Hello!

The tech behind parts of ZincBase was acquired.
This repo is still here for reference, but it is deprecated.

Fortunately, work still goes on. Apart from a couple of fringe bits, the active repo lives here.

The new owner of ZincBase as it is today is ComplexDB.

Alright, you still want to continue

ZincBase is a state of the art knowledge base. It does the following:

Extract facts (aka triples and rules) from unstructured data/text
Store and retrieve those facts efficiently
Build them into a graph
Provide ways to query the graph, including via bleeding-edge graph neural networks.

Zincbase exists to answer questions like "what is the probability that Tom likes LARPing", or "who likes LARPing", or "classify people into LARPers vs normies":

It combines the latest in neural networks with symbolic logic (think expert systems and prolog) and graph search.

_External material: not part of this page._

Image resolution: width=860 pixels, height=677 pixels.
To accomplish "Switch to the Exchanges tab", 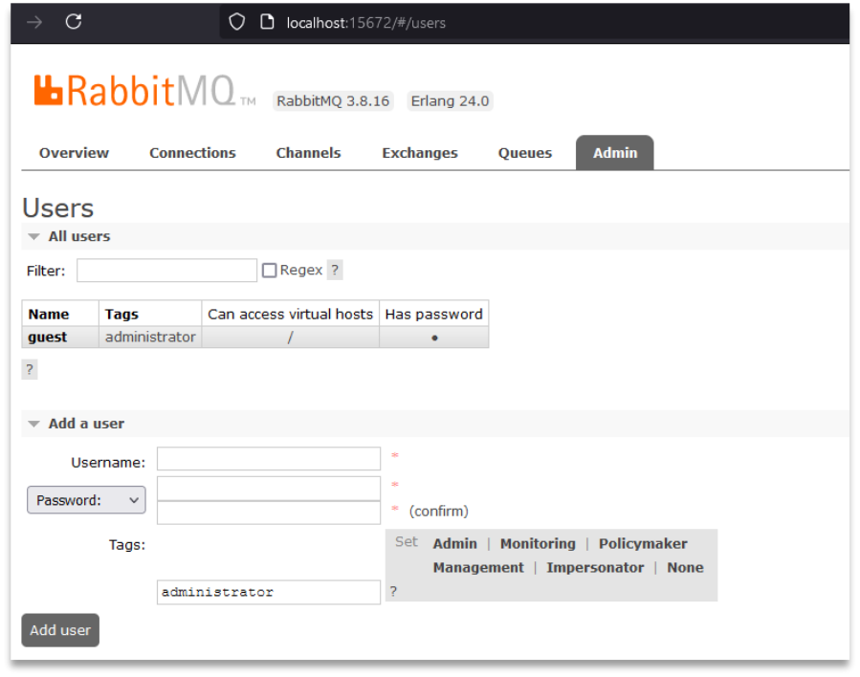I will tap(420, 153).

View full documentation here.

Quickstart

from zincbase import KB
kb = KB()
kb.store('eats(tom, rice)')
for ans in kb.query('eats(tom, Food)'):
    print(ans['Food']) # prints 'rice'

...
# The included assets/countries_s1_train.csv contains triples like:
# (namibia, locatedin, africa)
# (lithuania, neighbor, poland)

kb = KB()
kb.from_csv('./assets/countries.csv')
kb.build_kg_model(cuda=False, embedding_size=40)
kb.train_kg_model(steps=2000, batch_size=1, verbose=False)
kb.estimate_triple_prob('fiji', 'locatedin', 'melanesia')
0.8467

Requirements

Python 3
Libraries from requirements.txt
GPU preferable for large graphs but not required

Installation

pip install -r requirements.txt

Note: Requirements might differ for PyTorch depending on your system.

Testing

python test/test_main.py
python test/test_graph.py
python test/test_lists.py
python test/test_nn_basic.py
python test/test_nn.py
python test/test_neg_examples.py
python test/test_truthiness.py
python -m doctest zincbase/zincbase.py

Validation

"Countries" and "FB15k" datasets are included in this repo.

There is a script to evaluate that ZincBase gets at least as good
performance on the Countries dataset as the original (2019) RotatE paper. From the repo's
root directory:

python examples/eval_countries_s3.py

It tests the hardest Countries task and prints out the AUC ROC, which should be
~ 0.95 to match the paper. It takes about 30 minutes to run on a modern GPU.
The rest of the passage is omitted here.